2 de septiembre 2002 - 00:00

La encuesta sociopolítica requiere adaptación a la crisis

La encuesta sociopolítica requiere adaptación a la crisis
La estructura de la sociedad argentina, desde el punto de vista de los ingresos, muestra un fuerte cambio en los últimos años, donde el importante deterioro de los indicadores es la principal característica. Esto se refleja en la expansión de la base de la pirámide poblacional. Es decir que aumentó la cantidad de personas de bajos ingresos. Pero además cayó su altura, reflejando no sólo una mayor concentración sino una distribución del ingreso aun más desigual. Antes, la pirámide tenía una forma tipo romboidal, donde la clase media representaba cerca de 50% del total. Ahora pasó a una figura clásica piramidal de baja altura, donde esa clase media representa menos de 30% del total (en televisión, para brindar exactitud, las pirámides deformadas se reflejaron en rectángulos para facilitar la visión).

• Esos cambios han llevado a los especialistas a reformular los criterios para segmentar a la población en función de sus ingresos. Porque las metodologías tradicionales combinan tres variables: ingreso-educación-bienes. Hoy en día, hasta se soslaya incluso el nivel de ingreso y se ponderan variables como el nivel de educación, tipo de ocupación, tipo de bienes en el hogar y posesión de ve hículo. do:

• En un intento por construir la estructura poblacional por nivel socioeconómico -en función de su percepción de ingresos-, se tomaron como base los datos provenientes de la Encuesta Permanente de Hogares (EPH) que realizó el INDEC, en mayo de 1990 y 2002. Pero, como esta encuesta releva 27.000 hogares de los 28 principales conglomerados urbanos (las capitales provinciales y algunas ciudades importantes como B. Blanca o Concordia), quedan fuera del sondeo las ciudades más pequeñas y las poblaciones rurales, aquellas que viven en ciudades de menos 2.000 habitantes.

•Extensión

• Utilizando los criterios de la Secretaría de Programación Económica y Regional del Ministerio de Economía, se extendieron los resultados de la EPH al total de la población del país. De este modo surge la cantidad de personas desempleadas y subocupadas.
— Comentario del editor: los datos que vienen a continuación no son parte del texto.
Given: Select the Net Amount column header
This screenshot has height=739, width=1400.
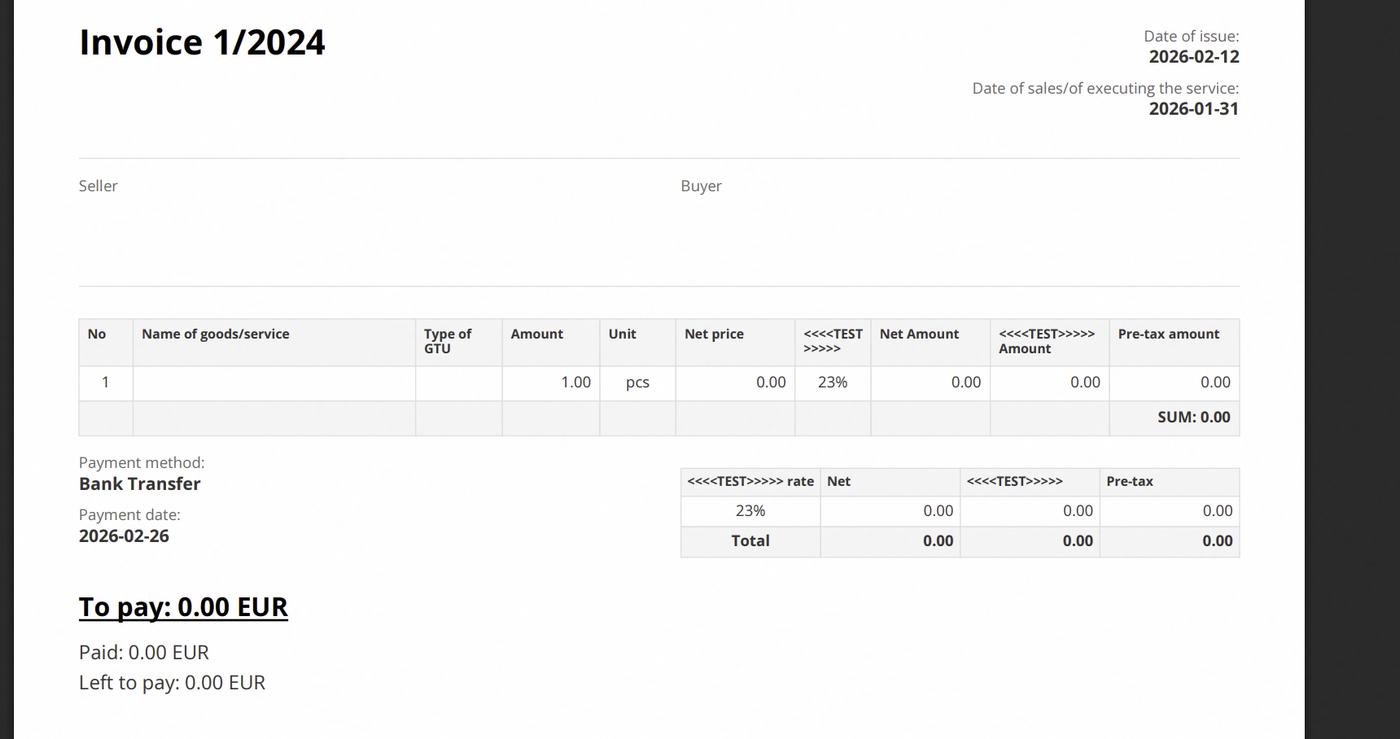Looking at the screenshot, I should [x=919, y=334].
• Se tomó así el dato de población del último Censo 2001, 36,2 millones habitantes, y se aplicaron los porcentajes obtenidos según la EPH. Surge que 39,9% son desocupados o subocupados (aquellos que trabajan menos de 35 horas semanales).
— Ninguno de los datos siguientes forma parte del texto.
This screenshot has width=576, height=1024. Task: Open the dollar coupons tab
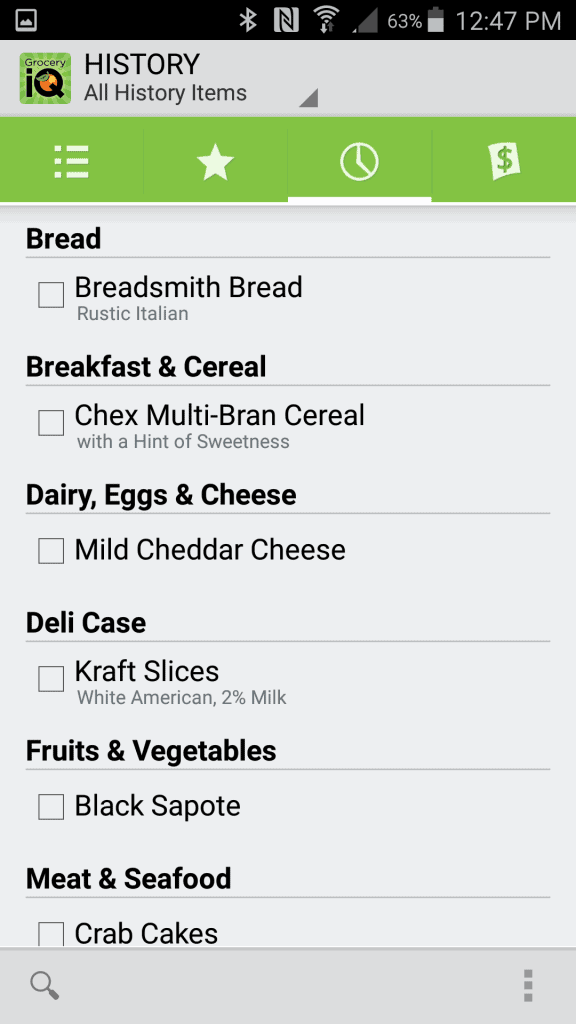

• Para estimar la cantidad de personas que trabajan en actividades operativas (calificadas como obreros) se adoptó el porcentaje del Informe Socioeconómico del INDEC en base a la EPH. Se calcula así que hay aproximadamente 43% de obreros donde sólo 30% está ocupado. Lo mismo se hizo para reconstruir la estructura de 1990, usando el Censo 1991.

• En cuanto al resto de los segmentos de la pirámide socioeconómica, se tomó la distribución del ingreso que surge del último sondeo del INDEC, a lo cual se extrapolaron datos extraoficiales provenientes de relevamientos efectuados por la
Asociación Argentina de Marketing
y de la consultora AC Nielsen -que realiza sondeos en el nivel de supermercados, categorizando a los consumidores según su ocupación, educación, bienes y auto-

• El cambio en la figura de la pirámide poblacional significa que muchas más personas que integraban el segmento de clase media pasaron a enlistarse en los segmentos más bajos (clase obrera o clase baja y desocupados). Creció así, enormemente, la cantidad de personas en los niveles de bajos ingresos.

• Otro rasgo distintivo del proceso de deterioro de la pirámide de ingresos es la mayor dispersión entre las clases y los segmentos. O sea, aumentó la inequidad. Antes el que más ingresos tenía representaba aproximadamente unas diez veces más al que menos ganaba. Ahora esta diferencia pasó a ser más de veinte veces. Claro, en la misma proporción o más se han desvalorizado las empresas con sus activos, que son las que dan trabajo. Eso también se observa entre los segmentos de una misma clase. Quien integraba la clase media-alta ganaba 50% más que el de la clase media. Esta brecha aumentó más de tres veces, y más en el caso del segmento de media-baja.

• Este proceso de deterioro ha llevado a reformular los criterios para segmentar a la población en función de sus ingresos. Porque las metodologías tradicionales combinaban tres variables: ingreso-educación-bienes.

• Claramente, el deterioro de los ingresos familiares y de las empresas, fuente de trabajo para el otro, achicó al país y lleva a repensar la segmentación. Porque ocurre que en los últimos años había crecido el número de personas con muy buen nivel de educación o altamente calificadas pero que cayeron a bajos niveles de ingresos. Son personas que por su nivel educativo eran de clase media y media-alta y ahora han pasado a integrar el segmento de clase de bajos ingresos.